In search of Liberal policy
By Susan Riley, The Ottawa Citizen
Will the thinking never end? The federal Liberals are competitive in the polls again, but how sustainable is their revival if they continue to be coy about their agenda?

Not that they appear to have an agenda, hidden or otherwise. All leader Michael Ignatieff offered on a recent tour of university campuses was predictable criticisms of Prime Minister Stephen Harper's style and polite evasions.

He didn't want to "scoop himself," he told those inquiring about his employment policies. "You're taking me farther than the Liberal party is prepared to go," he said, in answer to a detailed critique of university funding. The tarsands, he repeated, are a fact of economic life -- nothing he can do about that.

He encouraged anti-prorogation organizers in a Facebook posting this week, and confirmed he will be attending Saturday's protest in Ottawa, but refuses to back Jack Layton's call for legislation limiting future use of prorogation. When asked to define his political values, he paused then replied: "I'm passionate about freedom." So was George W. Bush.

On the pressing issue of looming deficits, he told reporters it isn't his problem, it's Harper's problem -- and he, Ignatieff, isn't about to help his rival out of the swamp. (Never mind what happens to the rest of us, I guess.)

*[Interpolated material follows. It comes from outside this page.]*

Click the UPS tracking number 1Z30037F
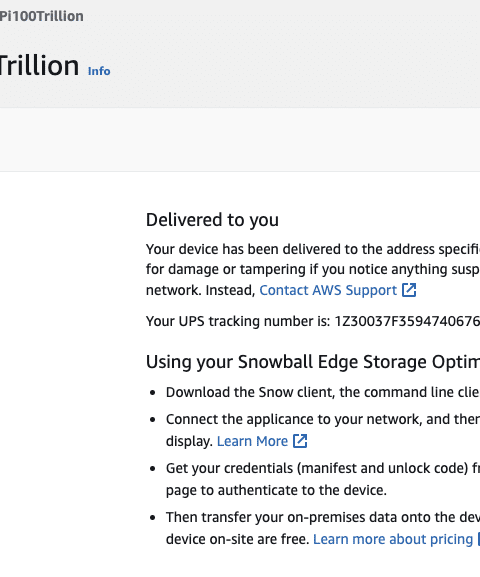This screenshot has height=577, width=480. click(407, 321)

He continues to answer questions with questions, urge patience and promise a bold new vision any time now. He sounds like Karlheinz Schreiber: wait until next week, then the true story will emerge.

But shouldn't you know where you want to take the country when you enter politics? Should you have to consult so widely to unearth your deepest convictions?

This policy striptease is supposed to end next week, when the Liberals hold mini-seminars on selected issues, including the job market, governance and Afghan detainees. We'll see if concrete, memorable proposals emerge -- but the precedents are not encouraging.

To date, Ignatieff's "substantive" speeches -- on foreign affairs, the environment, the economy -- have fallen flat. They are a predictable mélange of Harper-bashing and recycled nostrums about Liberal values. Nothing daring, nothing novel, nothing remotely appealing to disaffected voters.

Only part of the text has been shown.